La cessione della porzione immobiliare del settore dedicato all’ittica è in corso, così come per il settore dedicato all’ortofrutta.
L’intero patrimonio immobiliare del Centro, inserito in un’area di 142 mila metri quadri, si aggira intorno ai 30 milioni di euro (stima del 2007).
La speranza è che gli imprenditori presenti nella vasta area commerciale, che oggi perlopiù pagano un affitto, si radichino sempre più nella struttura, affinché il Centro Agroalimentare dispieghi finalmente tutte le sue possibilità economiche.
È finito il tempo dell’economia a partecipazione pubblica, sembra.
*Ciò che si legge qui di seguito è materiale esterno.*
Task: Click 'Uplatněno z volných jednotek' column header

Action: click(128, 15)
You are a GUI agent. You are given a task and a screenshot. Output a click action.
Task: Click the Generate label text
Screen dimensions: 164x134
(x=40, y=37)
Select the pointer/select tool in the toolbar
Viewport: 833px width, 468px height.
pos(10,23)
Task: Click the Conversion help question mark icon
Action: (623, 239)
Un’idea, quella del Centro Agroalimentare, concepita negli anni ’80 (la società consortile che lo gestisce è stata costituita il 4 marzo del 1982), concretizzata nella seconda metà degli anni ‘90. Insomma, i tempi sono cambiati, e oggi come oggi quell’idea di sostegno pubblico all’economia non è più pensabile.
Ci sono poi le nuove norme che stanno cercando di regolamentare la partecipazione azionaria degli enti pubblici italiani ai consorzi e alle società di servizi.
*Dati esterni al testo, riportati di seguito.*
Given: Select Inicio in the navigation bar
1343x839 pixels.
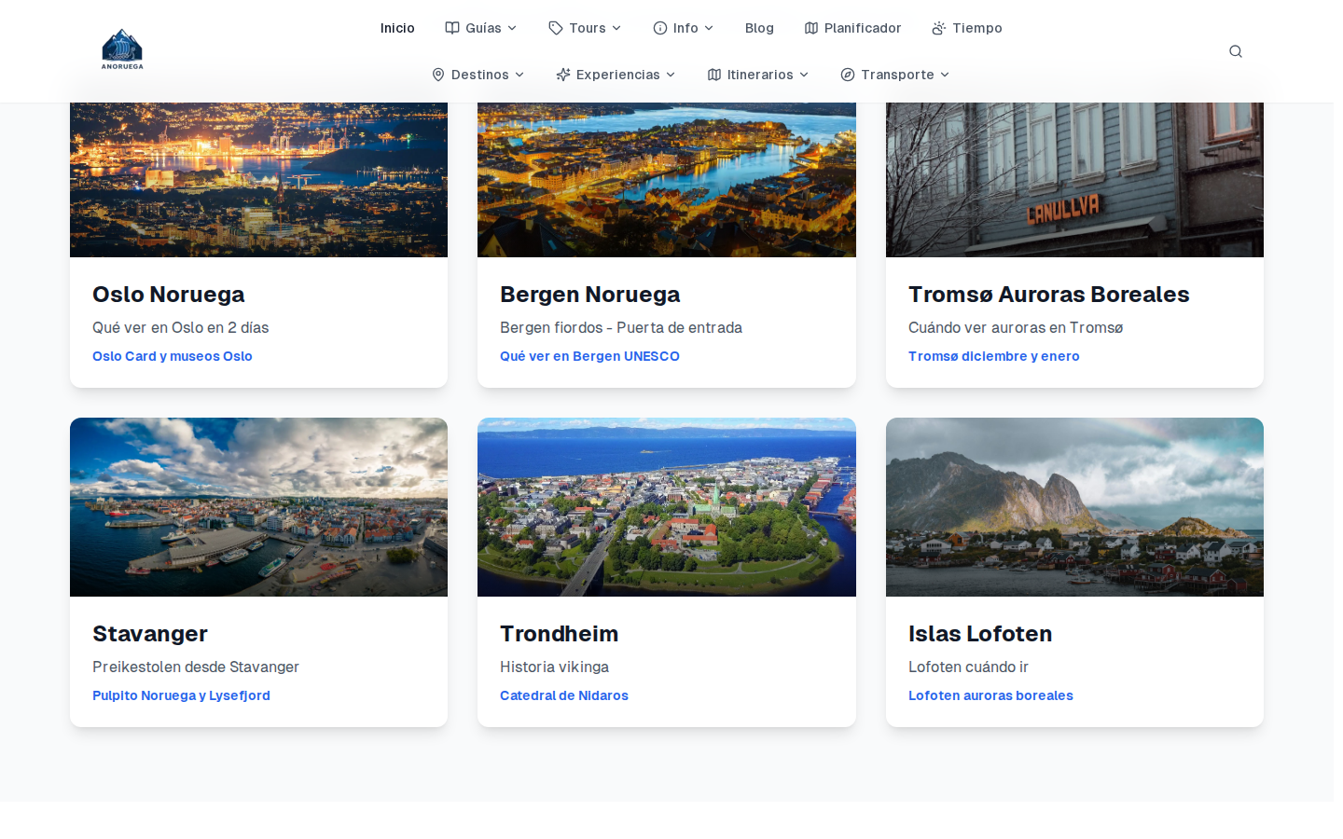Looking at the screenshot, I should 397,27.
Per tutelare la concorrenza e il libero mercato infatti la legge Finanziaria del 2008 ha imposto agli enti locali di fare una verifica sulle attività svolte dalle loro partecipate dirette o indirette. E cedere, eventualmente, le partecipazioni societarie ad attività di impresa che non hanno a che fare con i “fini istituzionali” di Comuni, Province e Regioni.
A prescindere da questa norma, il Comune negli anni passati aveva deciso di cedere le sue quote azionarie (possiede del 44% delle quote).
D’altra parte, fino al 2010 il capitale azionario del Centro deve rimanere pubblico al 51% (altri soci sono la Provincia di Ascoli al 12%, la Regione Marche al 34%, la Camera di Commercio di Ascoli e il Comune di Monteprandone con piccole quote), per vincoli di legge e perché bisognerà terminare di pagare le rate di un mutuo bancario.
Ma il dado sembra essere stato tratto. Comuni, Provincia e Regione usciranno dal mega centro di distribuzione e vendita all’ingrosso, che verrà totalmente lasciato all’iniziativa privata.